● **Material provided**
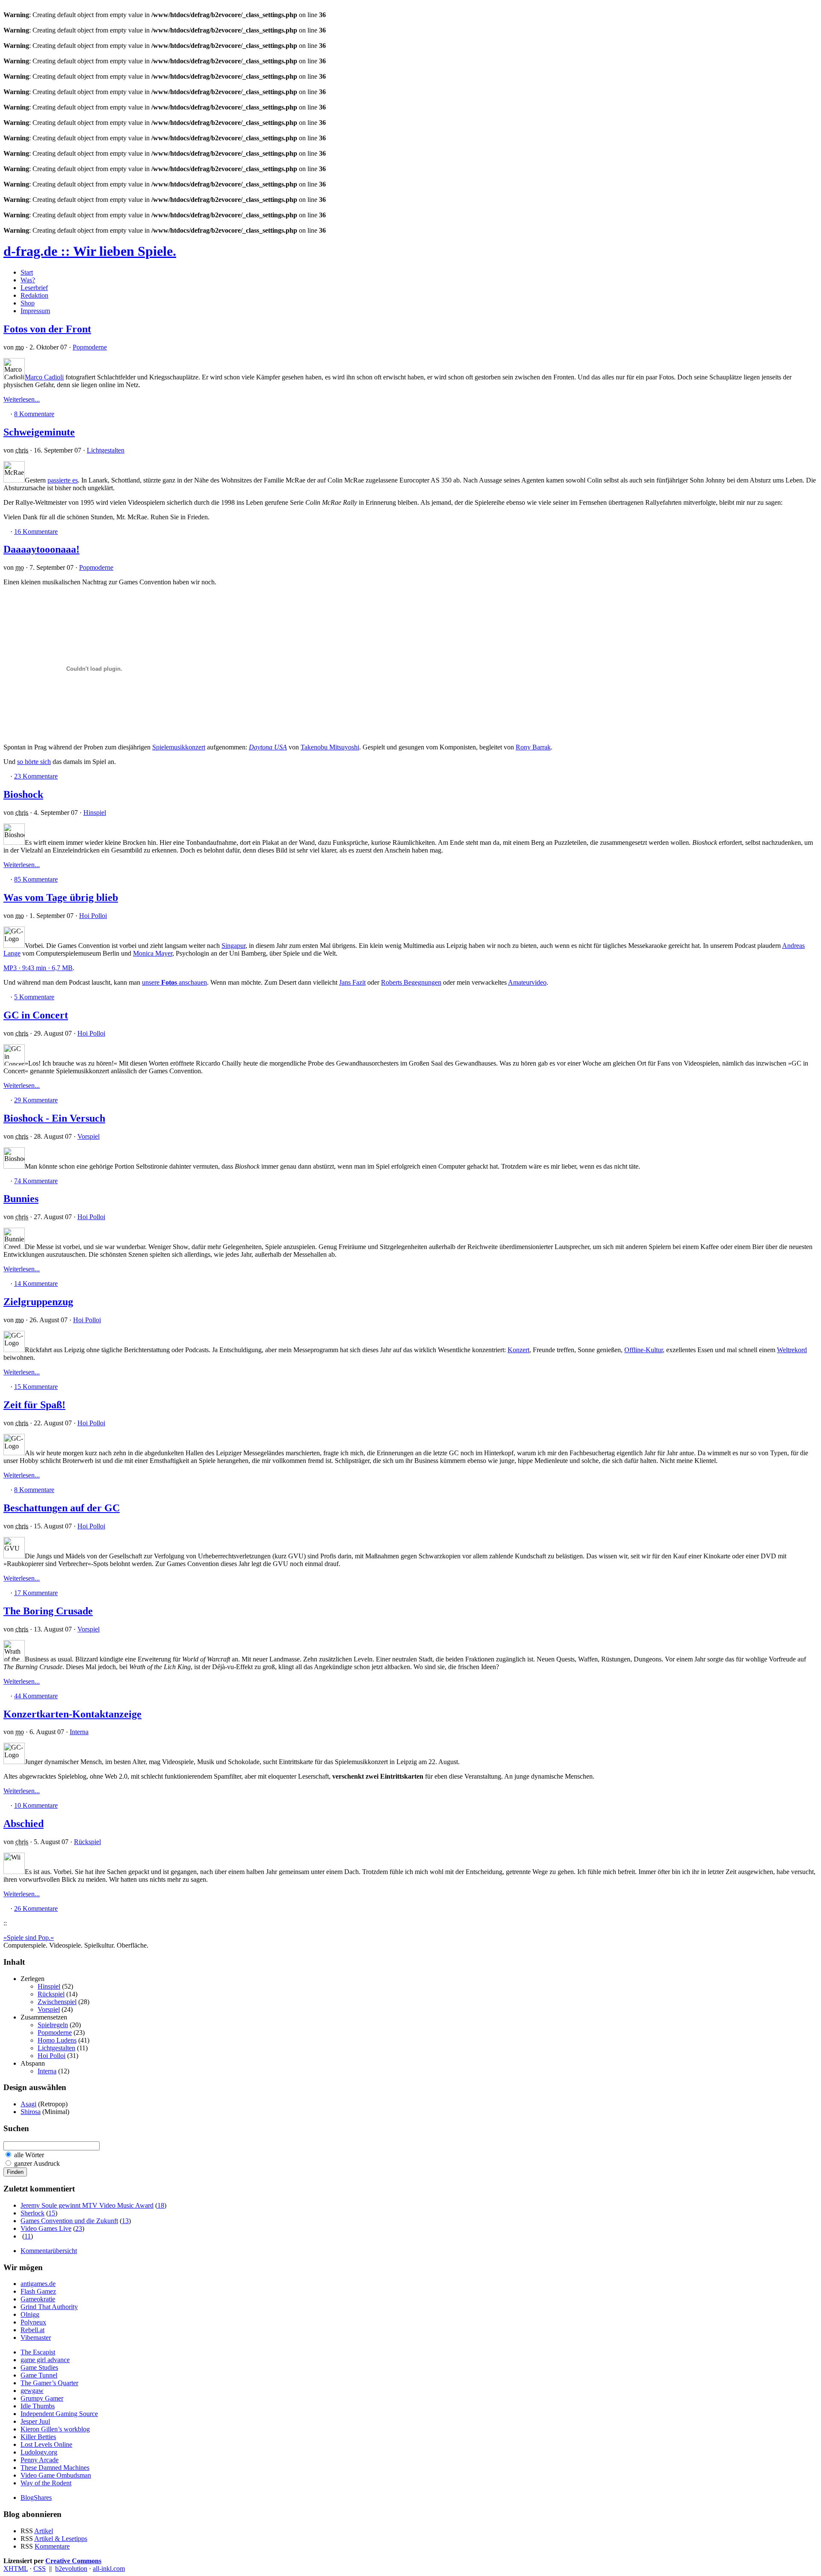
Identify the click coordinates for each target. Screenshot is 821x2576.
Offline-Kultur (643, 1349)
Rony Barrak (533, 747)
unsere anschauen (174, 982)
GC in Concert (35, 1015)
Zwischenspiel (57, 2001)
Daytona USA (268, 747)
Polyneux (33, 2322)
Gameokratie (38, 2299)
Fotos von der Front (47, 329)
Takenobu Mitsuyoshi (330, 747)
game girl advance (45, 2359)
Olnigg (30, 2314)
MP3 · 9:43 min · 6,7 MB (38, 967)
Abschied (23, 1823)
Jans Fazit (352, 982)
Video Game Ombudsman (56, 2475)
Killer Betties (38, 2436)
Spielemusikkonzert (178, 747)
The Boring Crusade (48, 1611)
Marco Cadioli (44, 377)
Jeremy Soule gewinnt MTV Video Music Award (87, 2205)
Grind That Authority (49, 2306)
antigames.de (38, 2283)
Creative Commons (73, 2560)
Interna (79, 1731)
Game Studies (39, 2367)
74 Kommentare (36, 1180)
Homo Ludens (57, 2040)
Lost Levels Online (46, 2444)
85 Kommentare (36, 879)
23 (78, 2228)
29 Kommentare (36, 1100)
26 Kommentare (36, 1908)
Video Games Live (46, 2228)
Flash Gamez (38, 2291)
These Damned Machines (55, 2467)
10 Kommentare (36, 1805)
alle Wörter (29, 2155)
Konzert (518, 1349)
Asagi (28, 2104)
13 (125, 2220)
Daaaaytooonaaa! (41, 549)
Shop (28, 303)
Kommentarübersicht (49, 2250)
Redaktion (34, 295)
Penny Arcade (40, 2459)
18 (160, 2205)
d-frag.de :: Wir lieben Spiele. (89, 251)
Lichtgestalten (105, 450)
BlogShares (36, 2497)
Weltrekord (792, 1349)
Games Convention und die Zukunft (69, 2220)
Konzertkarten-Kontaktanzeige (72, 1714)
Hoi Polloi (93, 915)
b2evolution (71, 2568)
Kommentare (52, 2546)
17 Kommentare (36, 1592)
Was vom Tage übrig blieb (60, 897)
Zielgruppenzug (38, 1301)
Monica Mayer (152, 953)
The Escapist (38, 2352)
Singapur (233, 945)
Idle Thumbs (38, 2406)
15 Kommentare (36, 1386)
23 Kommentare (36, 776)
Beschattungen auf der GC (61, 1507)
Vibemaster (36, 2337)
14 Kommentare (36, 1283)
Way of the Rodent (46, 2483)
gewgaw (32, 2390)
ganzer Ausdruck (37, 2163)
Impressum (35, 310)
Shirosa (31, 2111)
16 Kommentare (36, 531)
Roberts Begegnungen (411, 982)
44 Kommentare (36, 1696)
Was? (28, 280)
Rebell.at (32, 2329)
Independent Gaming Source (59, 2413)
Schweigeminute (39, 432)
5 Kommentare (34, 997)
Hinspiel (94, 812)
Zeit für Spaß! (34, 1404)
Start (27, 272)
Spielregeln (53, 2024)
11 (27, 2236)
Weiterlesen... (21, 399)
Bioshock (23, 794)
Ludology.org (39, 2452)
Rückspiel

● **Exercise details**
Your task is to restate, word for word, the line with "Shirosa (31, 2111)" and all lines after it, ending with the last line of the data.

● **Result of the exercise**
Shirosa (31, 2111)
16 Kommentare (36, 531)
Roberts Begegnungen (411, 982)
44 Kommentare (36, 1696)
Was? (28, 280)
Rebell.at (32, 2329)
Independent Gaming Source (59, 2413)
Schweigeminute (39, 432)
5 Kommentare (34, 997)
Hinspiel (94, 812)
Zeit für Spaß! (34, 1404)
Start (27, 272)
Spielregeln (53, 2024)
11 (27, 2236)
Weiterlesen... (21, 399)
Bioshock (23, 794)
Ludology.org (39, 2452)
Rückspiel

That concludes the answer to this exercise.